I did actually provide proof by the way. Apple’s phones use half the RAM as Android and are at least as equally fast even if you discount better HW. Similarly, any big hyperscaler is unlikely to be using Java for their core performance-critical infrastructure. To me those are pretty clear performance advantages.
> I certainly don't think using atomic operations everywhere and converting every pointer read operation into a write operation is efficient.
I’m unaware of anyone using RC properly is doing this. You only do this when you need to share ownership but you should be doing this exceedingly sparingly. Unique ownership and referential sharing is by far the most common. If you’re passing RC into a function that doesn’t retain ownership beyond its call scope you’re not using RC properly.
> Also most naive RC implementations don't copy objects so you get heap fragmentation.
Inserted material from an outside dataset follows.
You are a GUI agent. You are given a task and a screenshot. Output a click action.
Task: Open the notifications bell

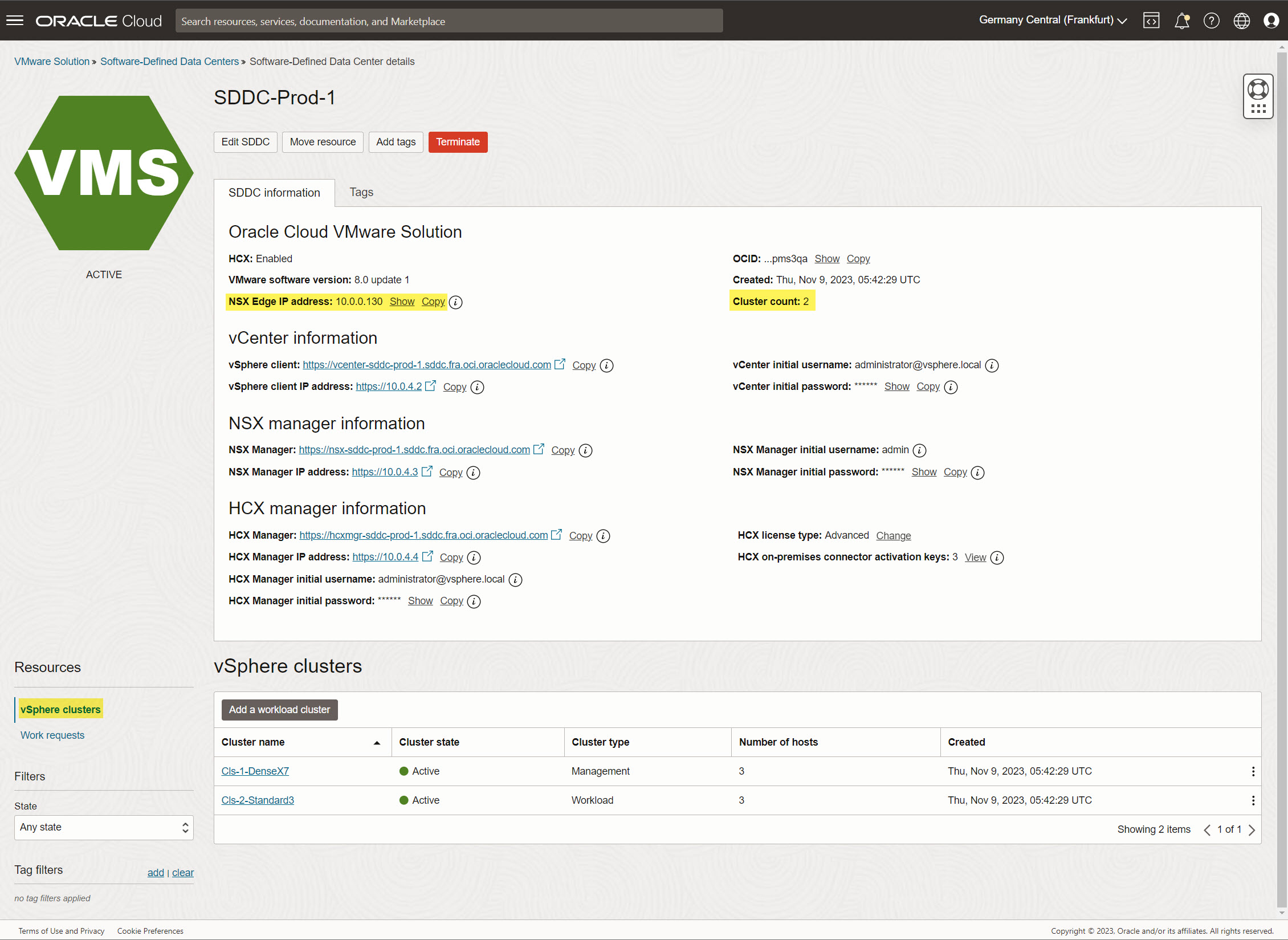(1181, 21)
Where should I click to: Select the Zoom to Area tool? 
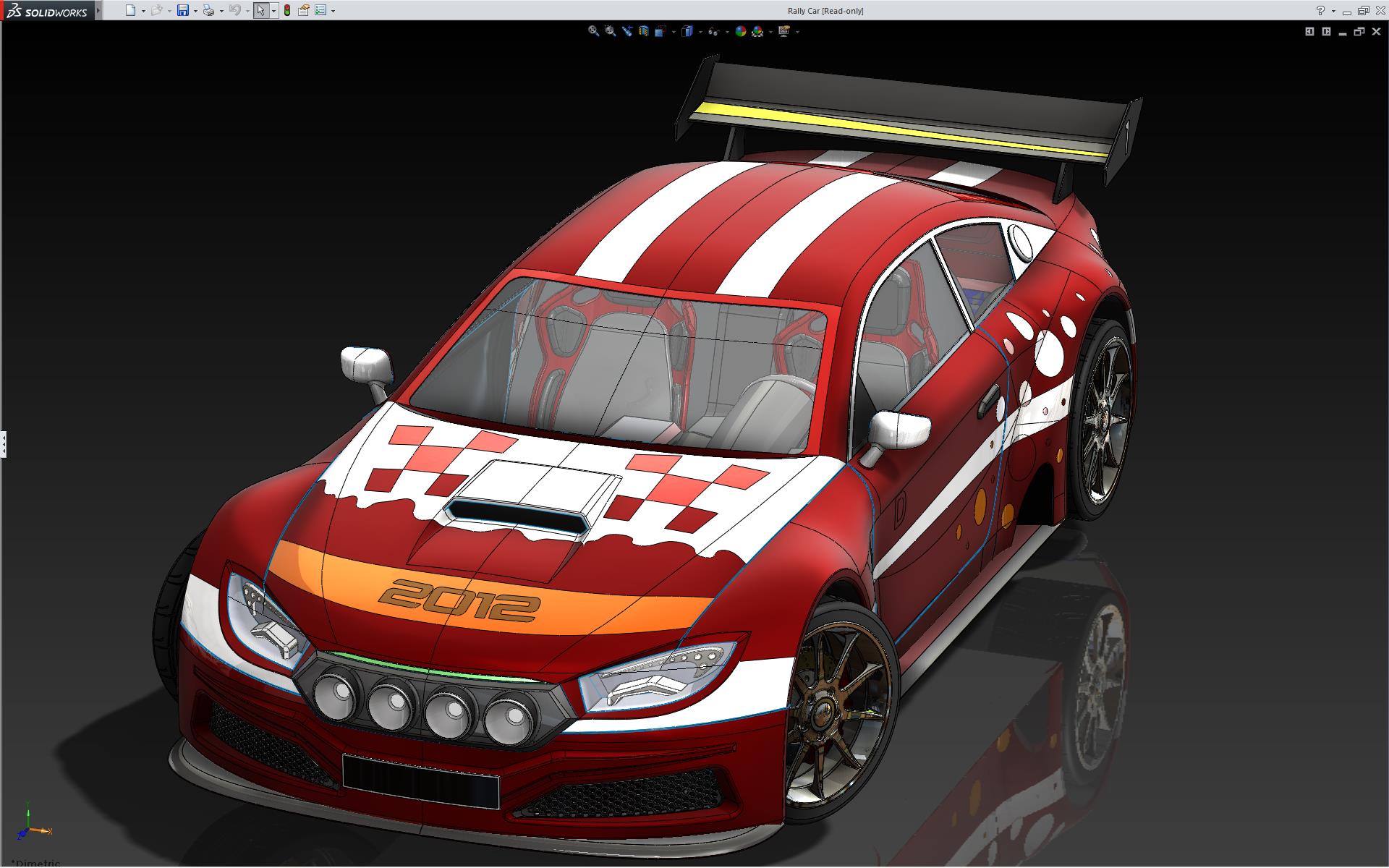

That’s only kind of true. Good allocators seem to mitigate this problem quite effectively (glibc’s is notably not good at this as compared with the mimalloc and new tcmalloc). But sure, that is kind of a problem. It can be mitigated though by optimizing your allocation patterns once you know that’s the problem (noticing it is by far the hardest bit). And because it’s more manual you can customize your allocator.
Look. I’m not disagreeing about the developer benefits being significant. I’m just saying that good memory management (made fairly easy in Rust) is always going to outperform tracing GC the same way optimized assembly will outperform the compiler. It’s possible that a tracing GC can provide better performance out the gate with minimal optimization vs needing to spend more time optimizing your allocation strategies if you make design mistakes. But remember. A tracing garbage collector still needs to do atomic reads of data structures which potentially requires cross cpu shoot downs. And you still generally need to stop the world (I think that may not be true in some advanced Java Gc algorithms but that’s the exception rather than the rule and you trade off even lower throughput). And I can’t belabor this point enough - languages with RC use it rarely as shared ownership is rarely needed and you can typically minimize where you use it.
Let me give you a real world example. When I was working on the indoor positioning in iOS, I ported our original Java codebase verbatim where I used shared_ptr for almost every Java allocation across the board where I might even potentially be sharing ownership as I wanted to start with safety and optimize later. Not only was the initial version faster than the equivalent Java code (not surprising since c++ will outperform due to no auto boxing, at least at the time), when I got rid of shared_ptr in the particle filter which is a core hot path, it only showed a 5-10% improvement in perf (using Accelerate for the core linear algebra code was way more impactful). The vast majority of it actually came from the fact that all the particles were now living continuously within the vector rather than the overhead of the atomic counting. Just saying. People really overestimate the cost of RC because GC is rarely needed in the first place / when it is ownership shouldn’t be being modified in your hot path. When I worked on Oculus on Link, we used shared_ptr liberally in places because, again, ownership is actually rarely shared - most allocations are unique_ptr.
Edit: note that I’m explicitly distinguish RC (single threaded) from ARC (atomic multi thread RC). Confusingly ARC stands for automatic RC in Apple land although it’s atomic there too. Automatic RC is trickier but again, as Swift and ObjC demonstrate, it’s generally good enough without any serious performance implications (throughput or otherwise).